→ **TO DO**
Copy every line of the records below that contains the string "price", treating uppercase and lowercase as different.

→ **DATA FOR THE TASK**

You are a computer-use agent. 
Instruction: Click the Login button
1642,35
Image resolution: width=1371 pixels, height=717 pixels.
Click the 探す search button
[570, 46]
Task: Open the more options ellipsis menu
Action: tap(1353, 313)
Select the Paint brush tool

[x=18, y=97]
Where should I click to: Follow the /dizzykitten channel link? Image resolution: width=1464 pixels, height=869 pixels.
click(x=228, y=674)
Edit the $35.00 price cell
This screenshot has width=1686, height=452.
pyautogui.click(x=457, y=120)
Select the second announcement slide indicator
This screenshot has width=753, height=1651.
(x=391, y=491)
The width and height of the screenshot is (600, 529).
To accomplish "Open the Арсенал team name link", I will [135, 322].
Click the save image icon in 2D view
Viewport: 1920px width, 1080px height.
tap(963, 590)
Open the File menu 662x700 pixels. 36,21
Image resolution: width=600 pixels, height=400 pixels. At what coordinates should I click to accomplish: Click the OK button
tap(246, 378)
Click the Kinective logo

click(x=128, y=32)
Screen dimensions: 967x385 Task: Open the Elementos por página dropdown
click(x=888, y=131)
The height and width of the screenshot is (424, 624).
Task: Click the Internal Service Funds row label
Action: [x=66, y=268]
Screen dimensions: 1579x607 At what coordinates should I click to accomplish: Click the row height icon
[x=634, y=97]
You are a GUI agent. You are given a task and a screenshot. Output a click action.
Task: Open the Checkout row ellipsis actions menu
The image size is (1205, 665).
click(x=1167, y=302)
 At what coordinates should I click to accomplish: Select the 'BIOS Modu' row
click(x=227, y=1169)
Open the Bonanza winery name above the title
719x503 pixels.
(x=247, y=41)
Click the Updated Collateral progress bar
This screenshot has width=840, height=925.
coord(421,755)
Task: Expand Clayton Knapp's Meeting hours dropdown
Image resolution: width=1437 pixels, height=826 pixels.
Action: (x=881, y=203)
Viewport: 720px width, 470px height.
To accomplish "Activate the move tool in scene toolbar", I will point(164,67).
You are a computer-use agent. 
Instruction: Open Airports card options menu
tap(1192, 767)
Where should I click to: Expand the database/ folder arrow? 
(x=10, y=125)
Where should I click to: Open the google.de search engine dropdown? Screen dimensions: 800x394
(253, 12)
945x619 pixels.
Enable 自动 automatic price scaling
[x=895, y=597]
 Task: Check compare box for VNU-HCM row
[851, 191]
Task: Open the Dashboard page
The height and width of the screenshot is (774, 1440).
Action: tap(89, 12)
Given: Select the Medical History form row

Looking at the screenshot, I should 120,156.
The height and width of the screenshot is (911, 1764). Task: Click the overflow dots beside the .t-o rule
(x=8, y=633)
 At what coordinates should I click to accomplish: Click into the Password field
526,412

→ **WRITTEN REPLY**
Edit the $35.00 price cell
Enable 自动 automatic price scaling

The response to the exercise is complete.